David Calkins dan Paul Sternberg dari The Vanderbilt Eye Institute di Nashville, Tennessee, Amerika Serikat, mencatat, sebagian besar sinar Matahari adalah radiasi inframerah dekat. Panjang gelombangnya yang 700 hingga 1.500 nanometer dapat menyebabkan panas dan efek membakar. “Karena mata kekurangan reseptor rasa sakit, kita dapat membakar fovea tanpa menyadarinya saat kita memandang Matahari,” tulis keduanya.
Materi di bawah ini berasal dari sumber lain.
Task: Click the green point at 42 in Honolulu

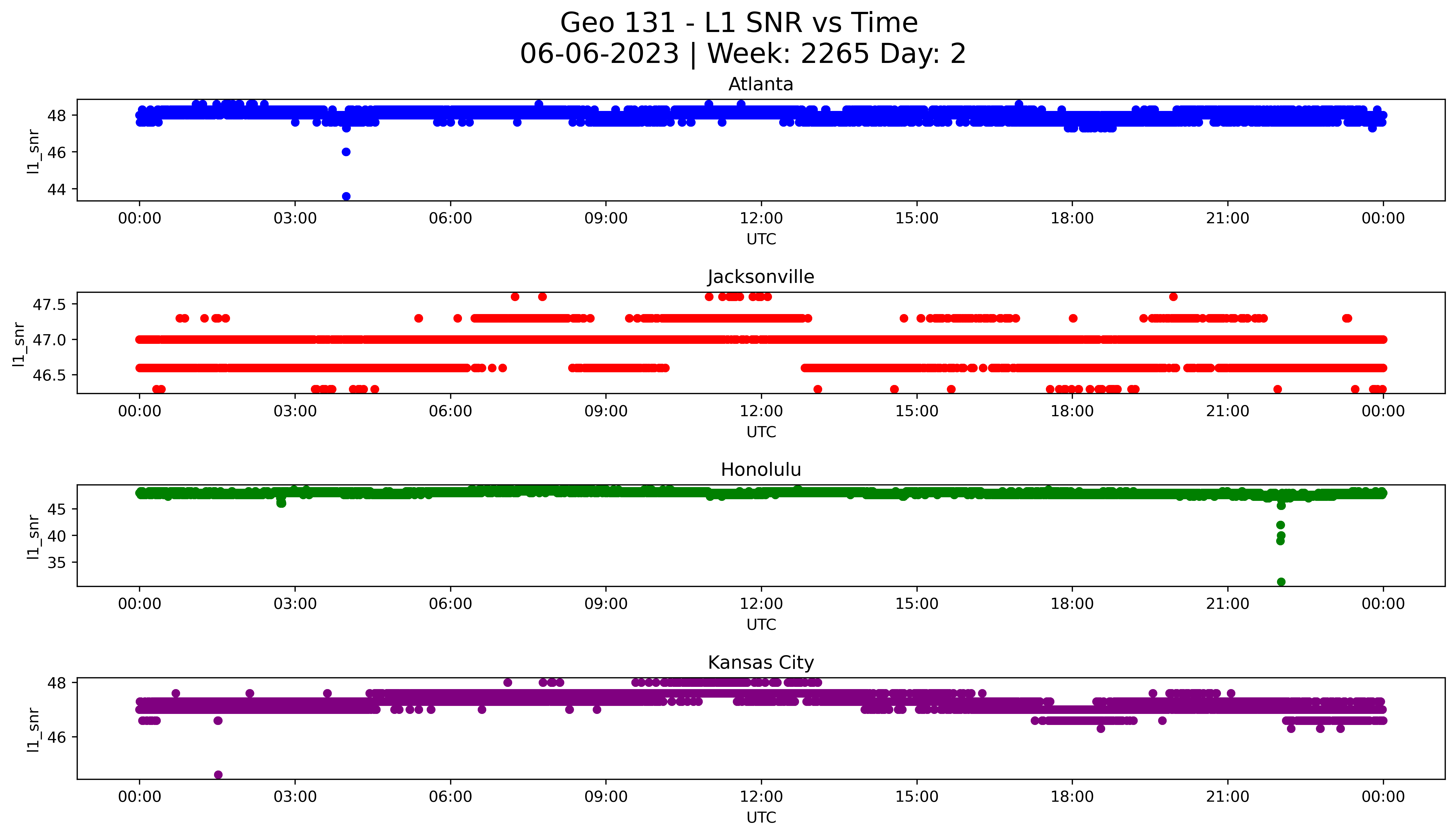Action: tap(1280, 525)
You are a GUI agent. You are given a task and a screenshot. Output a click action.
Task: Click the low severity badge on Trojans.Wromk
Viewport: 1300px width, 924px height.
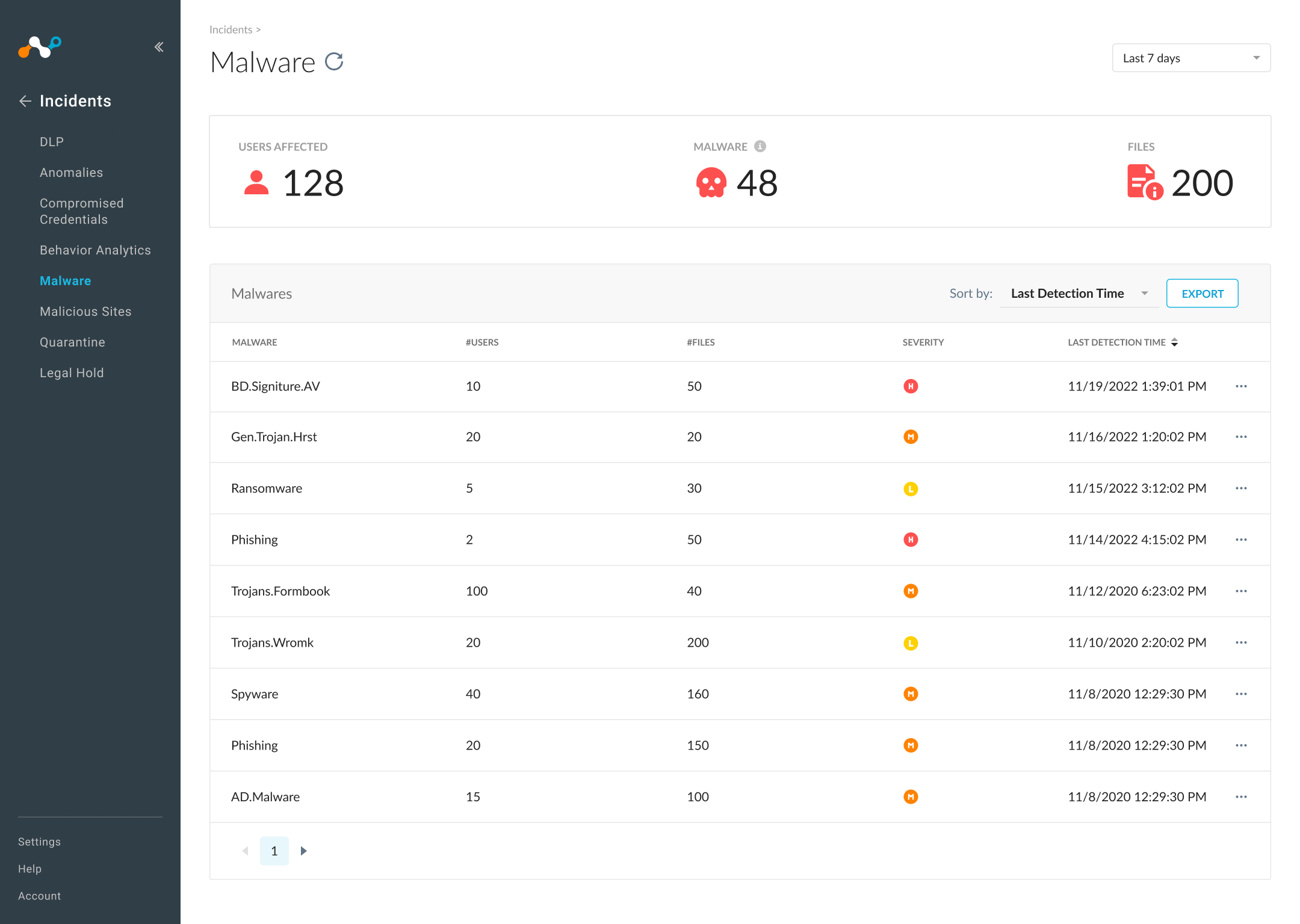click(911, 643)
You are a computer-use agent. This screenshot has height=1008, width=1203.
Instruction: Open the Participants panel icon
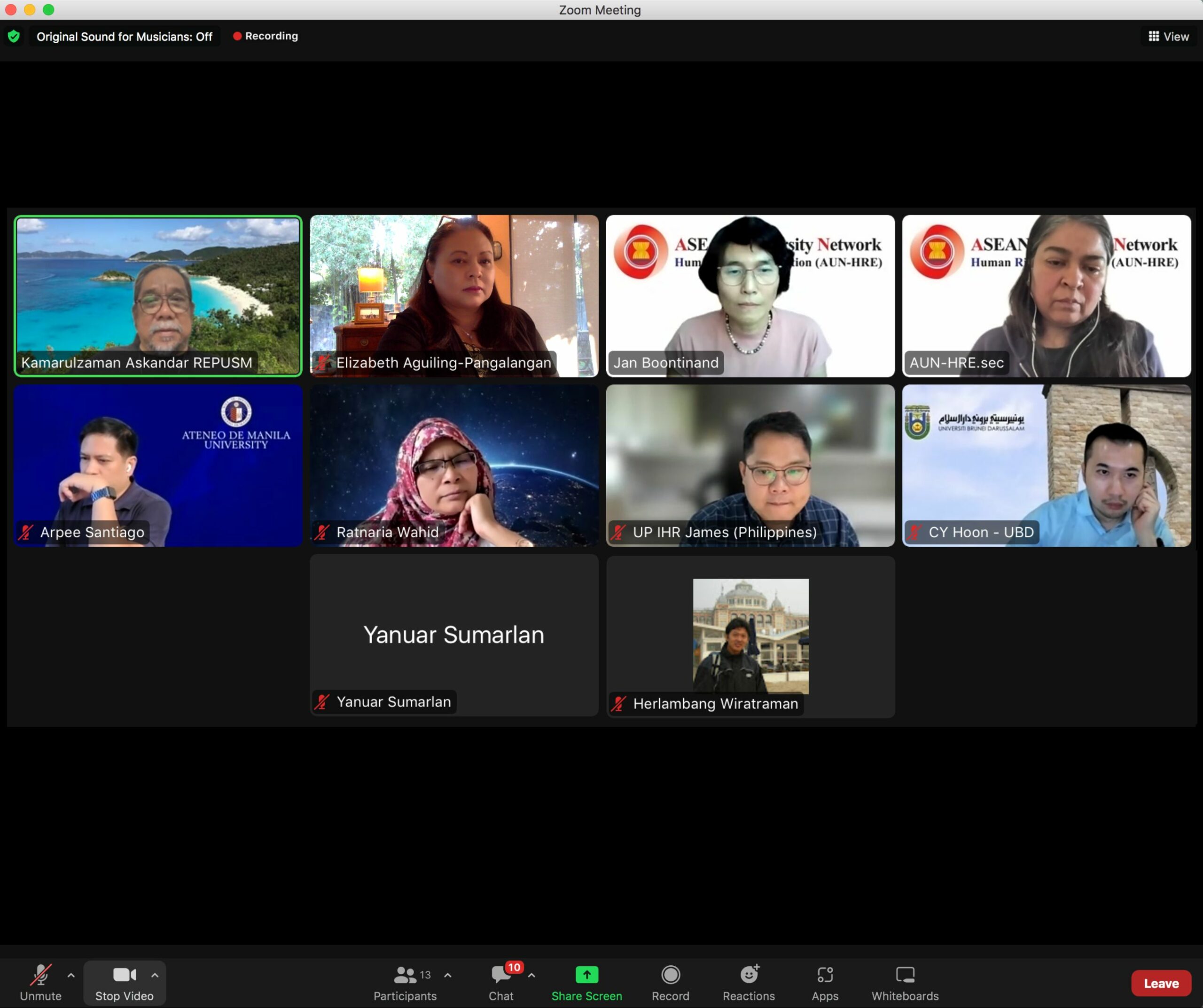[405, 975]
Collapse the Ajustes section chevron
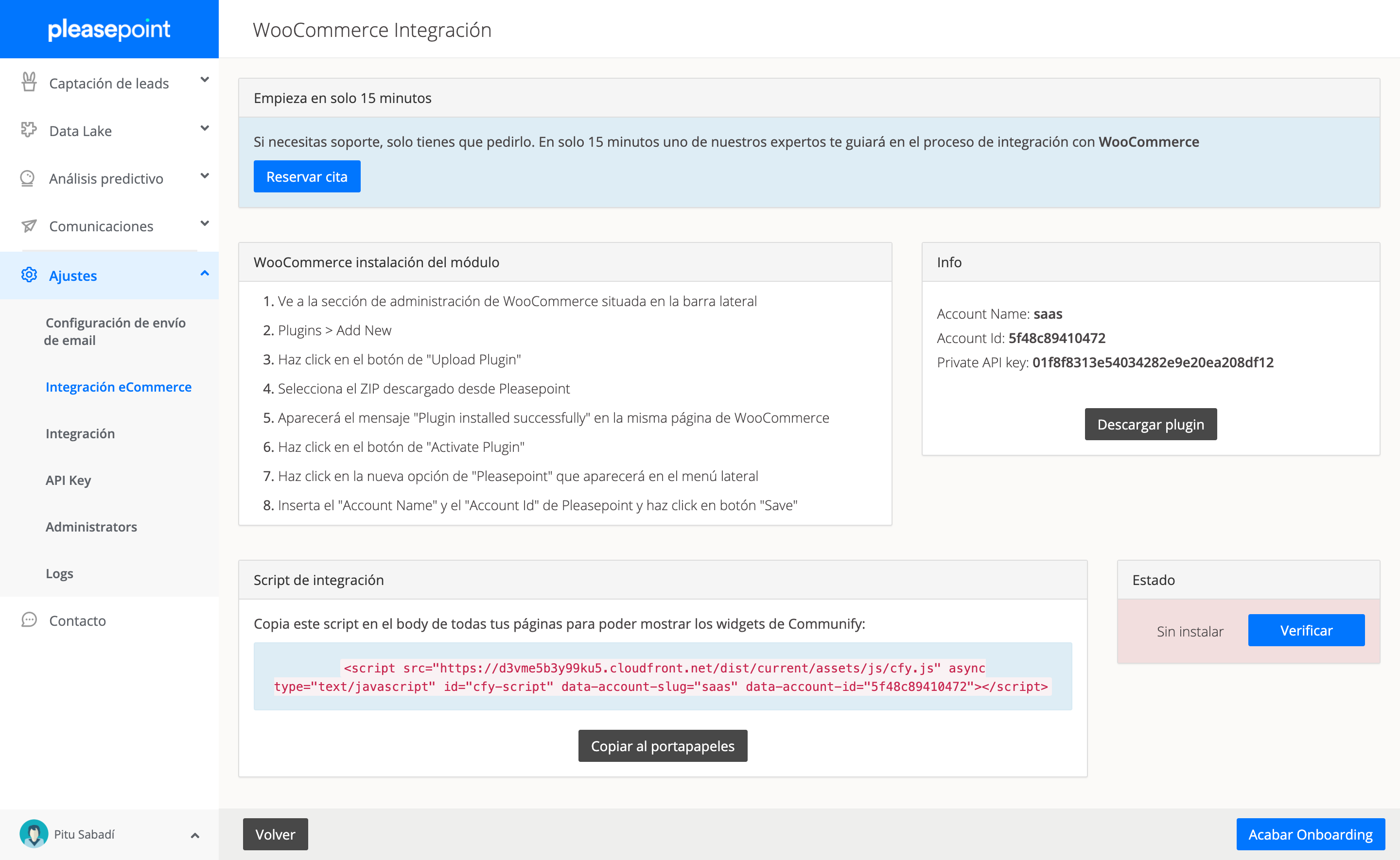The width and height of the screenshot is (1400, 860). click(x=205, y=274)
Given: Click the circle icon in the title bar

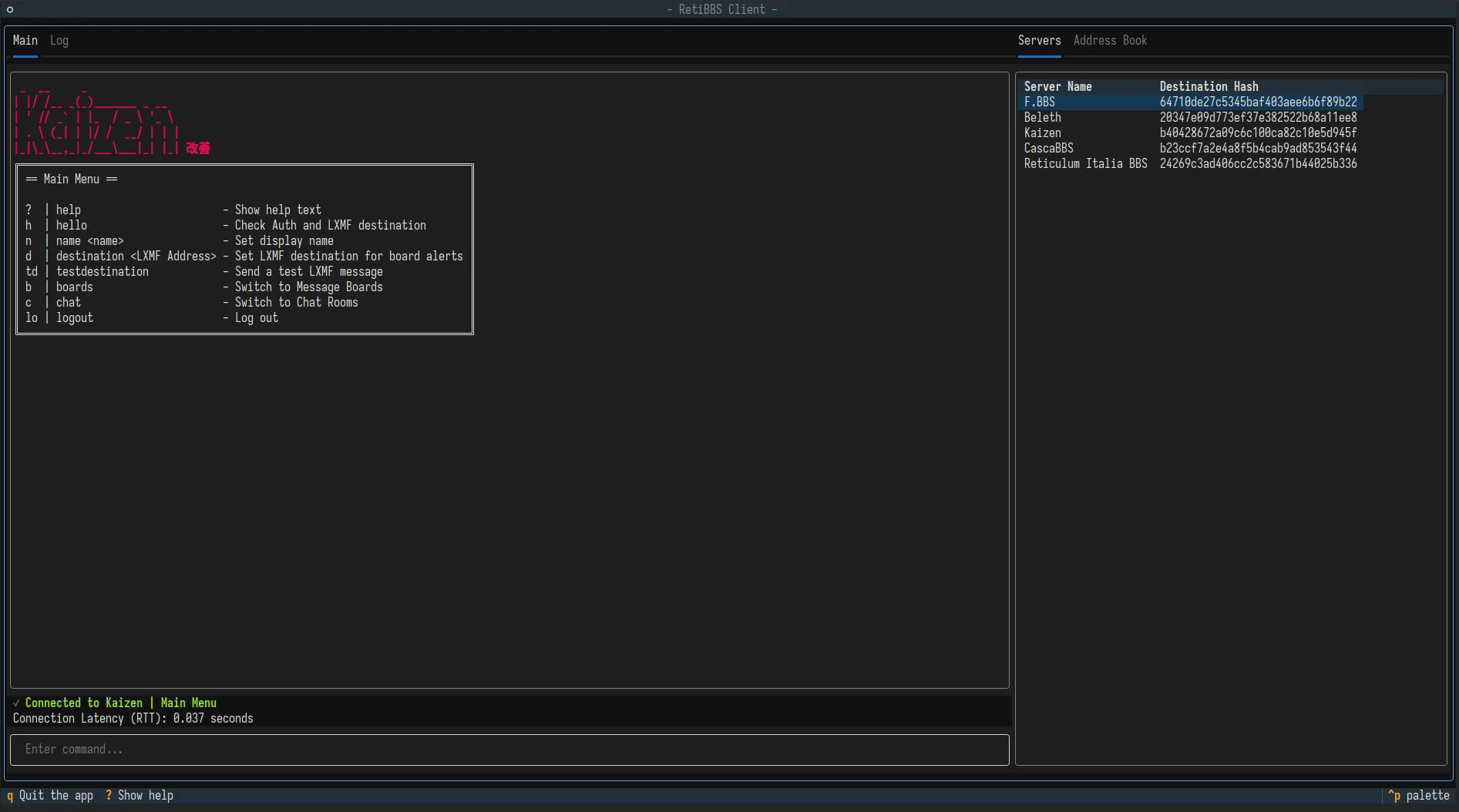Looking at the screenshot, I should [10, 9].
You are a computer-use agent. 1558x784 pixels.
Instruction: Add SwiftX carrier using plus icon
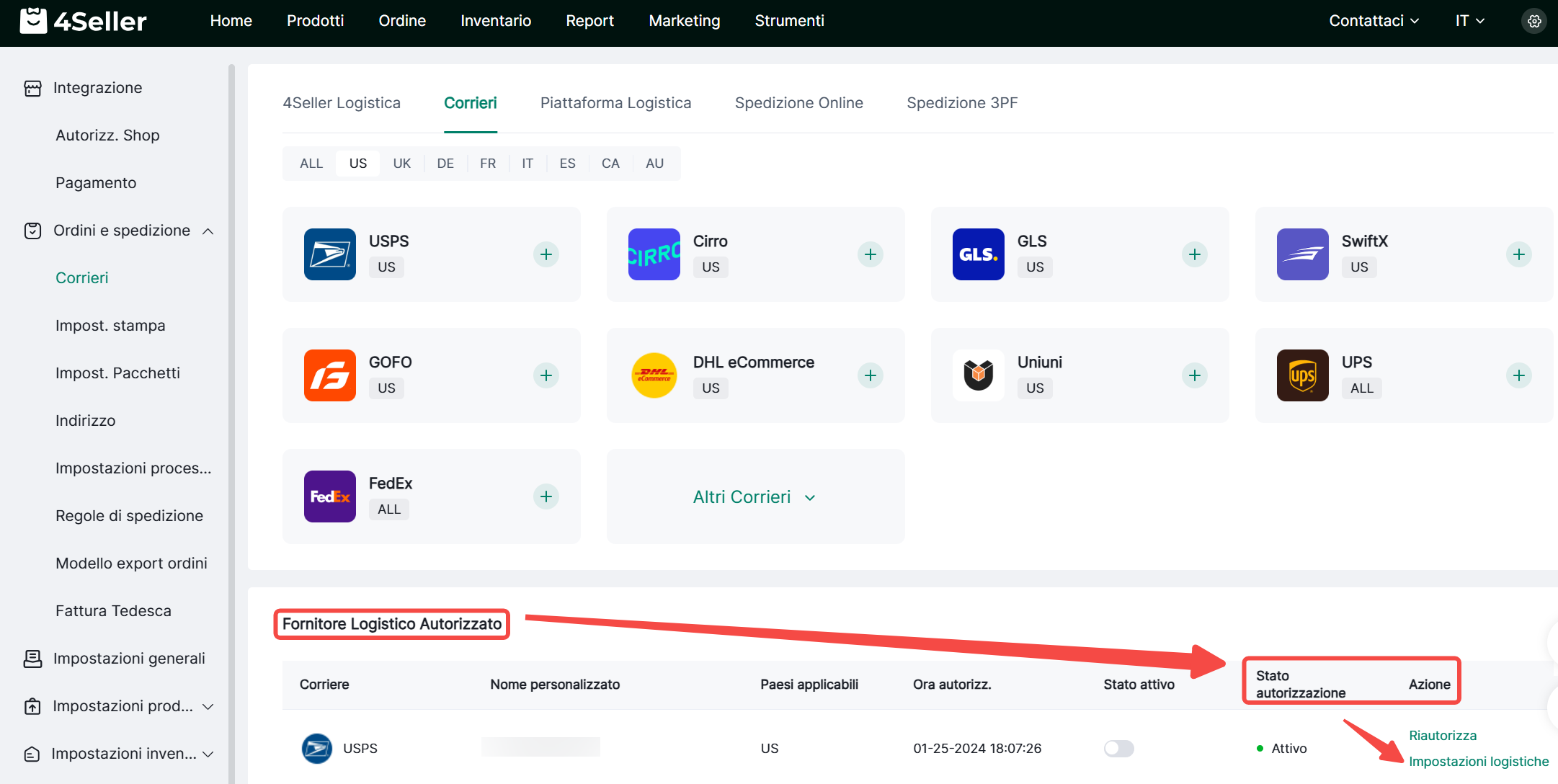1519,254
Gerhana matahari dalam fase cincin beberapa waktu lalu, dipotret dari Balikpapan, Kalimantan Timur. Kredit: Novi Abdi/Antara
Fovea adalah bagian depan dari retina yang bertanggung jawab untuk ketajaman penglihatan. Namun, para ahli mata juga mengkhawatirkan efek lainnya yakni toksisitas fotokimia. 'Tembakan' besar cahaya tampak dari Matahari akan diredam oleh bahan fotoaktif di mata untuk membentuk radikal bebas dan spesies oksigen reaktif. Hal itu termasuk protein heme, melanosom, lipofuscin, dan bahan kimia lainnya.
Yang hanya dirasa mungkin hanya gatal pada mata. Tapi, setelah dihasilkan, radikal bebas dan spesies oksigen reaktif dapat menyerang banyak jenis molekul dan memecah membran, yang menyebabkan kerusakan jaringan dan kematian sel. Khusus jaringan retina, dia tidak dapat beregenerasi lagi jika sudah dihancurkan.